As a part of the Distinguished Lecture Series, Nina Totenberg, legal affairs correspondent for National Public Radio (NPR), addressed around 1,000 members of the Trinity community Thursday, Oct. 18, discussing the Supreme Court and the importance of journalism. Danny Anderson, president of the university, moderated the question-and-answer format of the lecture, asking Totenberg questions submitted from the audience.
Totenberg’s coverage of legal affairs and the Supreme Court air regularly on various NPR news programs. Due to confirmation hearings, she is only making two lecture appearances this fall.
Totenberg addressed the changing media landscape during her lecture. At the beginning of her career, there were only a handful of news organizations, all of which were required to present contrasting viewpoints on controversial issues under the Fairness Doctrine. The Fairness Doctrine was eliminated from federal policy in 1987.
“We live in the era of the wild [west] of cable news and the internet when people can say anything about anyone and facts often matter not one bit. You can make them up and it sounds plausible,” Totenberg said. “This is an entirely different environment we’re living where people are free to make their own reality.”
One example Totenberg provided about the role of the media in the past was in regards to the Vietnam War. According to Totenberg, television and print presses seemed to all come to the conclusion that the Vietnam War was unjustified. Eventually, the entire country seemed to join together and turn against the war.
“There was a sense of nationalness that I think we really don’t have today, because of our tribalism,” Totenberg said. “If everybody watches what they only agree with, reads editorial pages they only agree with, goes on websites they only agree with, defriends people they disagree with and can’t have a civil conversation, you have a very tribal country and that’s where we are. I don’t think we’ve been this tribal since the Civil War.”
Totenberg also addressed the role of the Supreme Court. According to Totenberg, the Supreme Court justices should not make their legal views partisan because that diminishes public trust in the court.
“What this country is based on is the notion of ordered liberty. You can’t have that without a court system that is generally trusted,” Totenberg said. “That even though you disagree and that you’re mad about a particular loss, you still think that the country can function.”
Junior Ben Brody, a political science major and president of the mock trial club, introduced Totenberg at the student meeting. The student meeting gave students the opportunity to listen to Totenberg and ask her questions in a small setting before her lecture.
“As someone interested in the courts, I have a lot to learn from her,” Brody said. “My biggest takeaway actually came from the student session. Namely, that the Supreme Court’s legitimacy is in such a precarious position right now that the justices themselves are afraid to publicly disagree too strongly with one another. I was well aware of the Court’s legitimacy crisis, but I had no idea that it was directly impacting the behavior of the Justices so dramatically.”

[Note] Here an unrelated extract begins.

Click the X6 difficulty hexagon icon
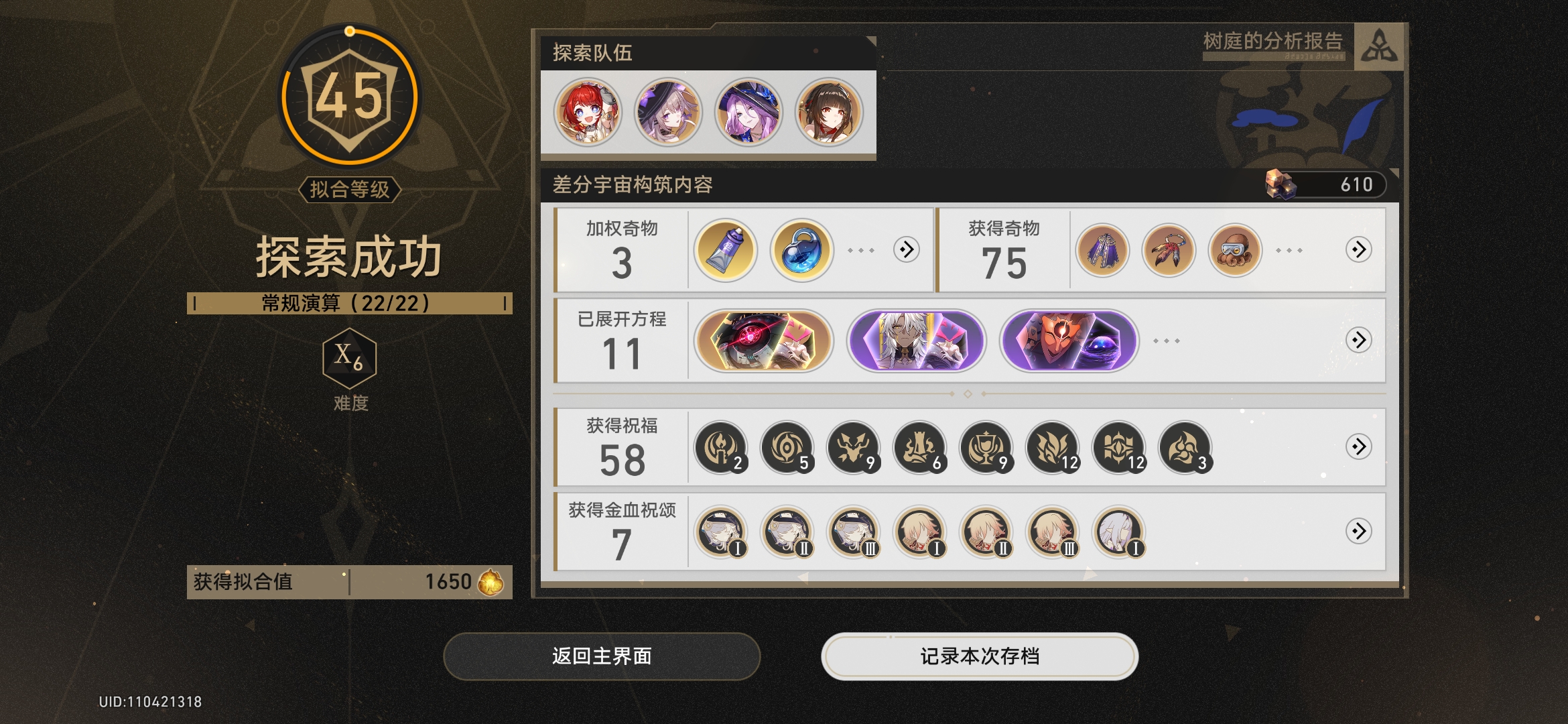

In the press conference held prior to her lecture, Totenberg emphasized the importance of delivering news as straightforward as possible.
“It’s dangerous for us as a country, it’s dangerous for us as a democracy and it’s dangerous for all of our political and judicial institutions to be so divided,” Totenberg said. “Because a democracy is based on some notion of trust. [Trust in the media] seems to be eroding and I think that’s very dangerous. I hope [students at the lecture] take away the notion that journalism is a serious business. What’s really important is that people get straight information so that they can make their own judgments.”
Sophomore Cecelia Turkewitz, SGA chief-of-staff and student ambassador, attended Totenberg’s lecture to hear her opinions on the recent Supreme Court hearing and journalism.
“I think everything about journalism is so important in today’s political climate. It’s the only check to the government when there’s one party in power,” Turkewitz said. “Journalism allows people to have a voice — even if there seems to be too many voices and some of them are toxic. It is so important in terms of representation, letting people who have been marginalized for so long be heard and creating motivation to engage in politics. It speaks truth to power.”